GPU acceleration for screen consumer

aster · December 6, 2020, 4:12pm

Hello everyone!
New user, so please be nice

First off i have to say a big Thank you to the creators of this awesome software.

To introduce myself:
I come from the vent multimedia and production field. We have certain software, hardware and ways of doing things that are not necessarily compatible with broadcast as I have come to understand things.
I do believe however that the underlaying principles are pretty much the same. We both use use Genlock to sync our gear and we both push massive amounts of pixels per second at the most consistent way possible.

Long story short i am trying to play out 4k or even better 8k video via screen consumer.
After all the reading i did, i kind of get a conflicting information whether the GPU is used and what for.
Some said if VLC can play it smooth so can Caspar, If ffmpeg/ffplay can play it it will be ok. However this does not seem to be the case. Let me explain:

I have the latest Server & client working together just fine.
Playing FullHD is just fine - after all this is a child`s play in 2020, i mean phones play and record 8k …
With FullHD load on CPU&GPU is barely registrable.

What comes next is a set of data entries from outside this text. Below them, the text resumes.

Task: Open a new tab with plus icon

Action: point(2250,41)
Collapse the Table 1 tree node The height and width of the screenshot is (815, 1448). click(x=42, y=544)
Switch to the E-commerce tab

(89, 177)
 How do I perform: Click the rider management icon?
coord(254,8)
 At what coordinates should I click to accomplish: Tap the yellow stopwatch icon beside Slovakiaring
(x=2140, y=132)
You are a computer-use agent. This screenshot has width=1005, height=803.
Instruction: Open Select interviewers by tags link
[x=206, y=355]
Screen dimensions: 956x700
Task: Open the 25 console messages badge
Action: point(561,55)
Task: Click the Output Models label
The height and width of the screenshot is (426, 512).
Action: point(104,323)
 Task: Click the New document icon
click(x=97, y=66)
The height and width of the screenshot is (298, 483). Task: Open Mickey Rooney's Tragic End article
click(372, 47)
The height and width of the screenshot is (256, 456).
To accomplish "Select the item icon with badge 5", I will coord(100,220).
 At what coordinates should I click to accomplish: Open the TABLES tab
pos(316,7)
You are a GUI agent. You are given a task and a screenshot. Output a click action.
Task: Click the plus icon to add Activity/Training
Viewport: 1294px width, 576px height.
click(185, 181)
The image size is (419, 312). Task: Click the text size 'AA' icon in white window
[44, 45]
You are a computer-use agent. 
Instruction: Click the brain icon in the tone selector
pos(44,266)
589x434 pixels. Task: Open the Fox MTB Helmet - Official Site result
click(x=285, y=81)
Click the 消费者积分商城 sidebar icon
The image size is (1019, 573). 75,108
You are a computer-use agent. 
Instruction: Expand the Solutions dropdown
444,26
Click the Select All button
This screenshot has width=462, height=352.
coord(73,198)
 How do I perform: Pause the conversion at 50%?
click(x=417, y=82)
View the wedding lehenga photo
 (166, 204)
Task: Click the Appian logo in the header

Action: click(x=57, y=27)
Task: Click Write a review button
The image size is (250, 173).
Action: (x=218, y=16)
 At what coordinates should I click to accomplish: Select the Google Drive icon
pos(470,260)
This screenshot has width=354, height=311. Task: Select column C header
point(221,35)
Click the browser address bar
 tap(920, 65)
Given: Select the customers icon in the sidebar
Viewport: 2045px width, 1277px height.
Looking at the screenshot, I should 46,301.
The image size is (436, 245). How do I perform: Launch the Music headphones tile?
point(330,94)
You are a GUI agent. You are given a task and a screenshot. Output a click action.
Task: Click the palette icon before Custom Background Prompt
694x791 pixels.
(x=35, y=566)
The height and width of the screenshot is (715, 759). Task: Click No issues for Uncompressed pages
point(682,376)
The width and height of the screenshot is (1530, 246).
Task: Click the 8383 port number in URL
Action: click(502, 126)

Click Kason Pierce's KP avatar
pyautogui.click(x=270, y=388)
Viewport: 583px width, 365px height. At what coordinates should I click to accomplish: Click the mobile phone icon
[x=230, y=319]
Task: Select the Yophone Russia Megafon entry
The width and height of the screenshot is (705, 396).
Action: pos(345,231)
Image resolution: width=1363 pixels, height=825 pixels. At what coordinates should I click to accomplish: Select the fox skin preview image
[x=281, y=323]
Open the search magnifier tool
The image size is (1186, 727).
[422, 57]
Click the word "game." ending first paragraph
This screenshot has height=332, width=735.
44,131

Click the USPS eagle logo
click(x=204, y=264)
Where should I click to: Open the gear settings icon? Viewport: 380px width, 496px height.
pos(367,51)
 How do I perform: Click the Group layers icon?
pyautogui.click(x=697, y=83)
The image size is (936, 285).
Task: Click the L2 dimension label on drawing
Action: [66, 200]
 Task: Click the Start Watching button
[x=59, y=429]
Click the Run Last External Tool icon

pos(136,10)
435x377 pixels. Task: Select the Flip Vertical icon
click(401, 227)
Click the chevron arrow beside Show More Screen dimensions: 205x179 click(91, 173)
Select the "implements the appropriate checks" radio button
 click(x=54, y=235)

4K & above things start to change dramatically.
For example VLC & Windows movies & TV app play 8k file like this:

Caspar however struggles … badly. Take a note on the Copy operation in the GPU tab. It is not even the main Memory engine - Copy but it is secondary - Copy 1
Here is what i mean

It seems CasparCG even using ffmeg under the hood uses CPU to encode & then does copy operation to the GPU. Furthermore it seem it does it a number of times judging from the load.

With 4k File situation is pretty much 90% identical.

So far i have tested Every possible Codec & format combination exporting from Media encoder.
Tested on 5 different kinds of machines ranging from AMD ThreadRipper with RTX 8000 to a simple i7 7700k with a GTX 1080
In all tests Caspar seem to struggle badly with high res and screen consumer.
Black Magic output was no better either, It crashed a lot and was laggy and choppy.

Just as a note, the machines that i tested on are in regular use in configurations such as 4 8k outputs and multiple composited layers of video with 16k resolution and multiple SDI inputs all at the same time.
Software doing it is such as Resolume , Ventuz and Dataton Wathout.

Black magic devises tested 8K Pro SDI, Duo 2, Duo2Quad

Anyone willing to shed some light on this?
I am really trying to understand how Caspar Works what kind of file and hardware it is expecting .

Best regards!

mint · December 6, 2020, 5:53pm

Your assumptions are pretty much correct. FFMPEG is used on CPU to decode the files (and in some cases deinterlace) and composited on the GPU, the result of that is transferred back so it can be pushed to SDI or screen consumer or in some cases be composited again with something else. 1080i50 is the most common format so beyond that no optimization will have been done. The screen consumer is not very performant at all before version 2.3. (which is downloaded from GitHub releases section, not the website. an unfortunate inconvenience)

aster · December 6, 2020, 6:11pm

Thank you for the input!
I am using the Latest from github - 2.3.0 LTS
I was really hoping to add CasparCG to my toolkit but it seems to be way behind in tech for now.
May be i will find a use for it at some point.

Best!

mint · December 6, 2020, 6:43pm

Here’s an example of how CasparCG can be useful to events production Again ABN-WTT2019

But in general, it’s not good at outputting high resolution single compositions. Multiple channels of low (well… still HD) channels is where it shines and nothing at the price point can beat it.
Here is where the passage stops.